| Problem description |
Below are entries to be transcribed exactly; exclude the pictures from the copy.

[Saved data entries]
◆ ◆ ◆ ◆ ◆ ◆ ◆

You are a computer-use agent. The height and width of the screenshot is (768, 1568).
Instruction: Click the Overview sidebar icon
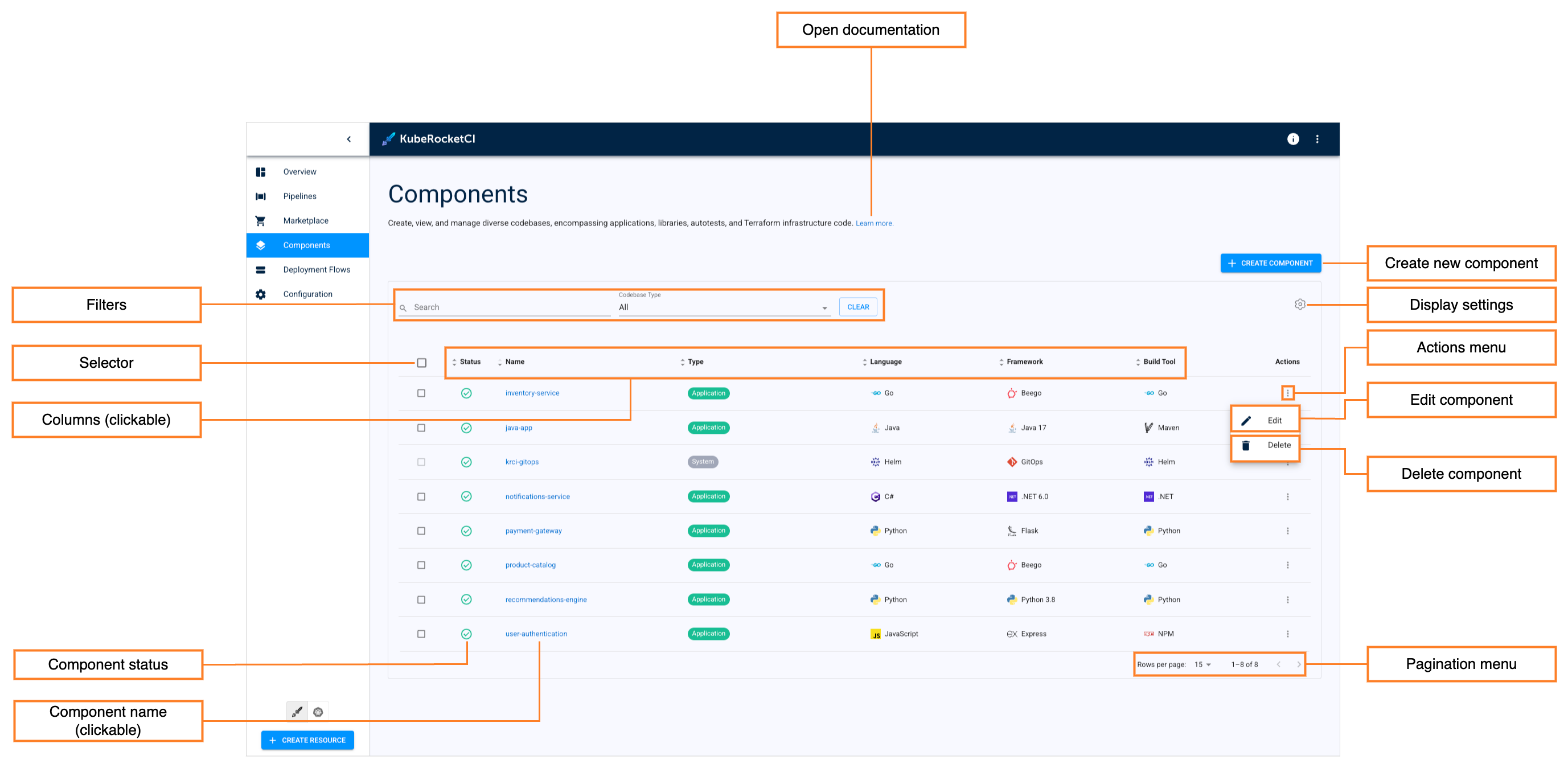pos(261,171)
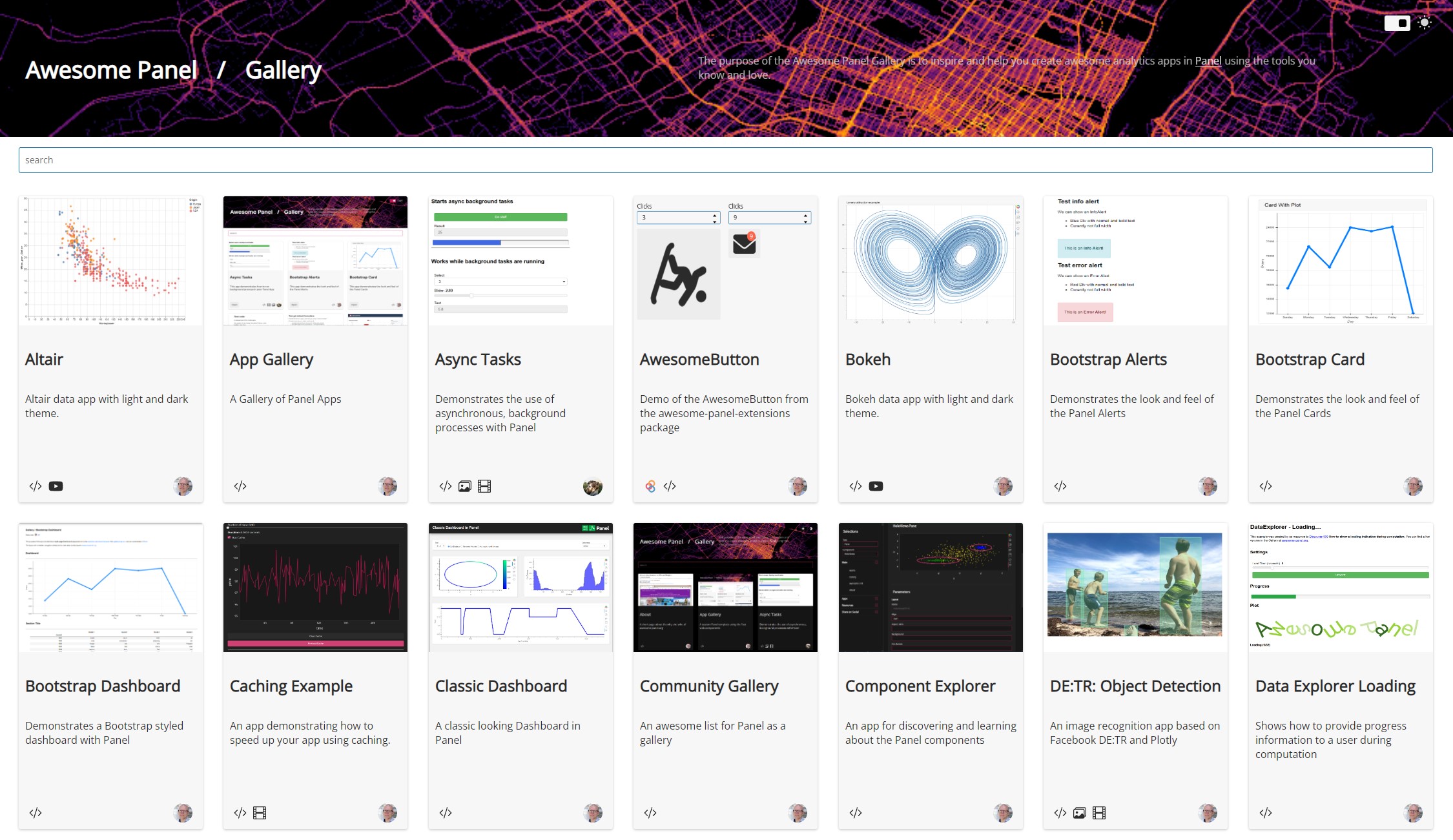This screenshot has height=840, width=1453.
Task: Go to the Awesome Panel home title
Action: point(111,70)
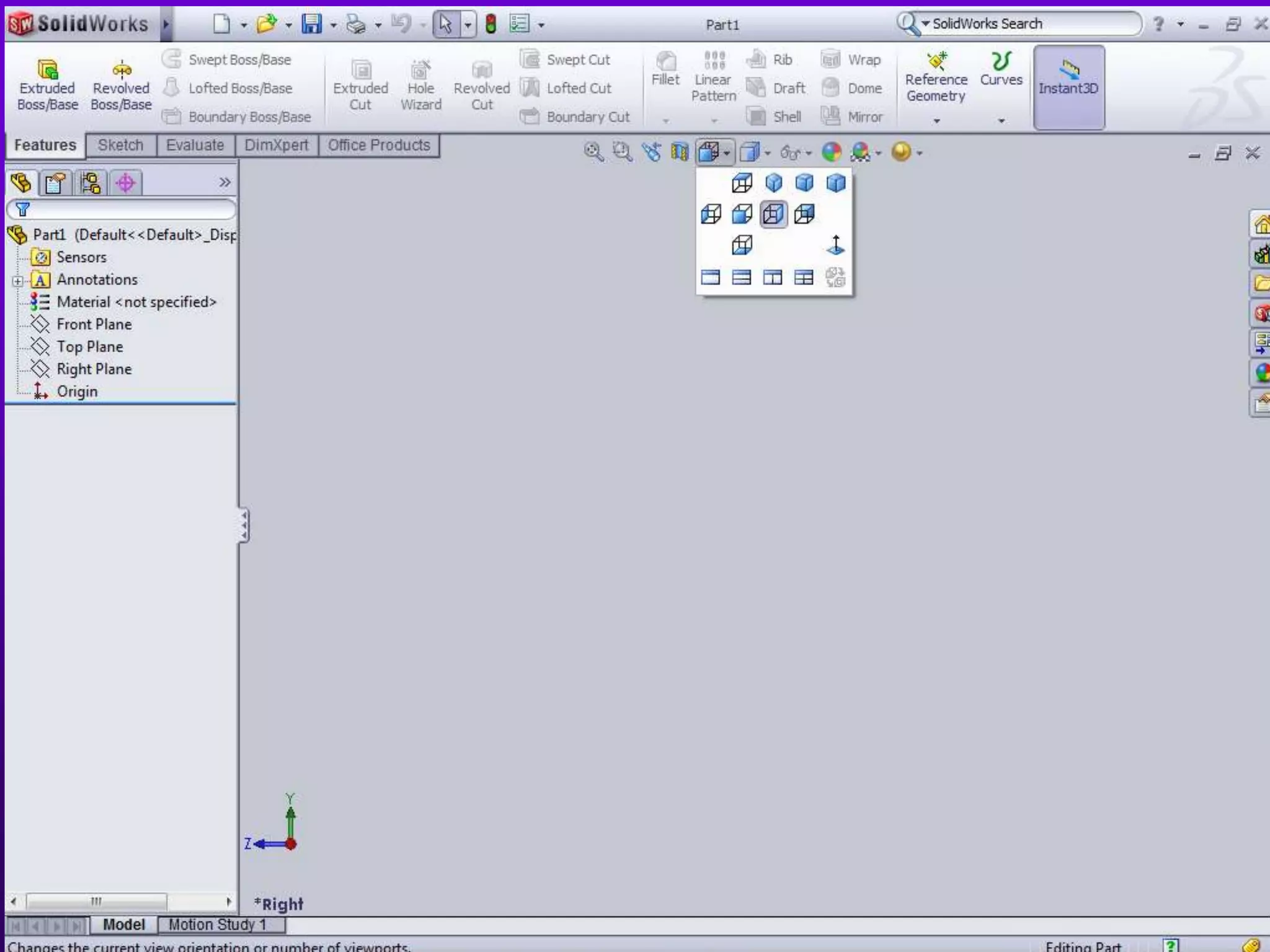
Task: Click the Edit Appearance color ball
Action: tap(831, 152)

◆ ◆ ◆ ◆ ◆ ◆ ◆

| Exercise output |
You are a computer-use agent. The height and width of the screenshot is (768, 1568).
Instruction: Click the Overview sidebar icon
pos(261,171)
This screenshot has height=840, width=1453.
Task: Go to the Awesome Panel home title
Action: point(111,70)
Task: Click the Edit Appearance color ball
Action: tap(831, 152)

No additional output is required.